Voyageurs: French Exploration of the New World
It often took two months for the seafaring journeys that brought European explorers to what is now North America. But following the 1492 voyage of Christopher Columbus, they came—they rushed—to claim land for their countries. French voyageurs worked for fur companies to transport goods to and from the New World’s trading posts. The life was hard, but they were romanticized as heroes. Voyageurs chronicles the years of the Great Lakes fur trade and reveals the lifestyle, demands, and rewards of this unique era in history. It is this story told in the exhibit Voyageurs: French Exploration of the New World, on view through October 14, 2018, at The History Museum.
Drawings, maps, and other illustrations on the exhibit’s 29 panels chronicle French exploration in North America, including the history of fur trade, French voyageurs, Fort St. Joseph, the Potawatomi Indians, and French explorer Robert de La Salle.
Three dimensional artifacts on view include ledgers, journals, and notes from William Burnett, a European trader who settled in St. Joseph, Michigan, in the late 1700s, provide records of transactions from such individuals as Lathrop Taylor and chronicle expeditions. Glass trade beads, a horseshoe, an iron door latch, and other artifacts offer a glimpse of life in the area during this period.
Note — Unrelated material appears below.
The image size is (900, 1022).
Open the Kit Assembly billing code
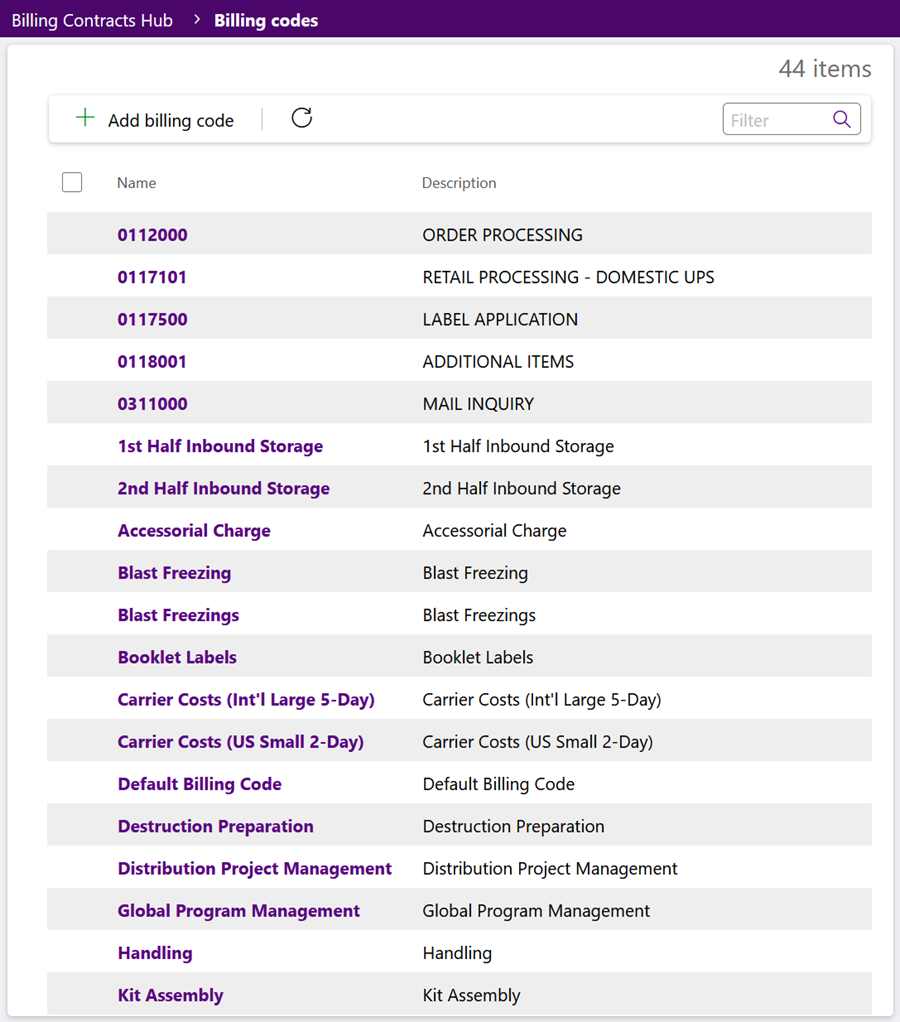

Voyageurs: French Exploration of the New World was produced with assistance by Western Michigan University. The Niles History Center loaned artifacts for the exhibit. Erica Kirk was a guest writer.
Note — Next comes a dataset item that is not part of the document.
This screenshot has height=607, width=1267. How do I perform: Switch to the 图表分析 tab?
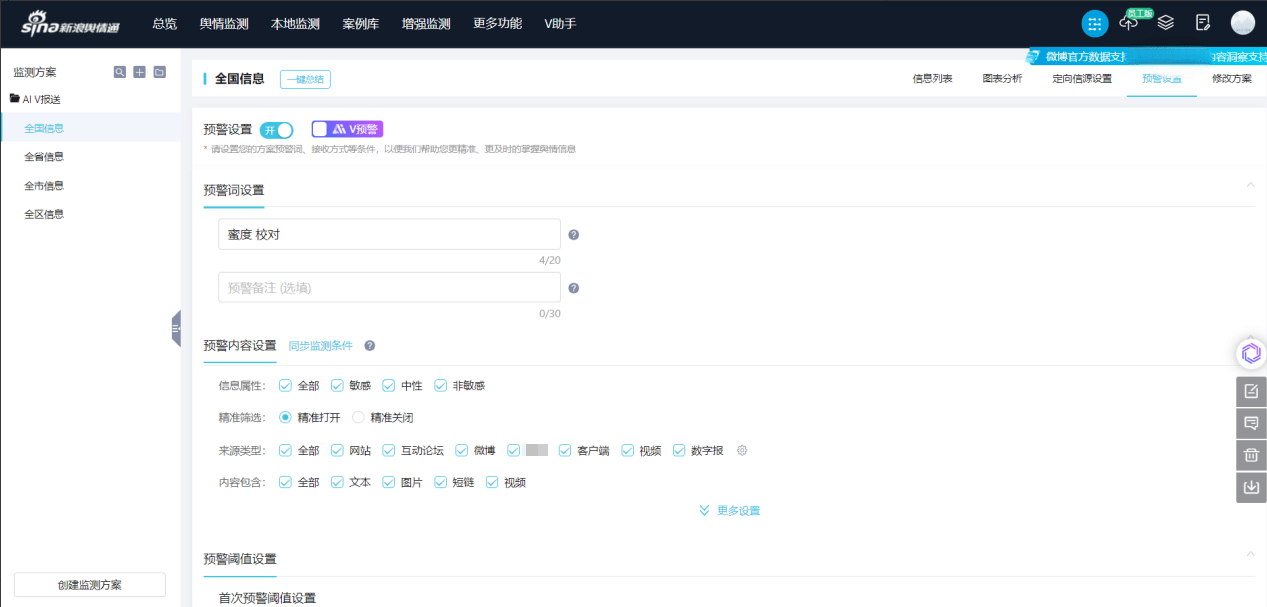pos(1001,79)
Also at The History Museum is the 38-room Oliver Mansion, once home to industrialist J.D. Oliver, president of the Oliver Chilled Plow Works. All furnishings in the historic house are original to the home, giving visitors a remarkable glimpse of how the wealthy family lived.
The History Museum is open Monday-Saturday, 10 a.m. to 5 p.m., and Sunday, 12 p.m. to 5 p.m. House tours are available Monday-Saturday, 11 a.m., 1 p.m. and 2 p.m., and Sunday, 1 p.m. and 2:30 p.m.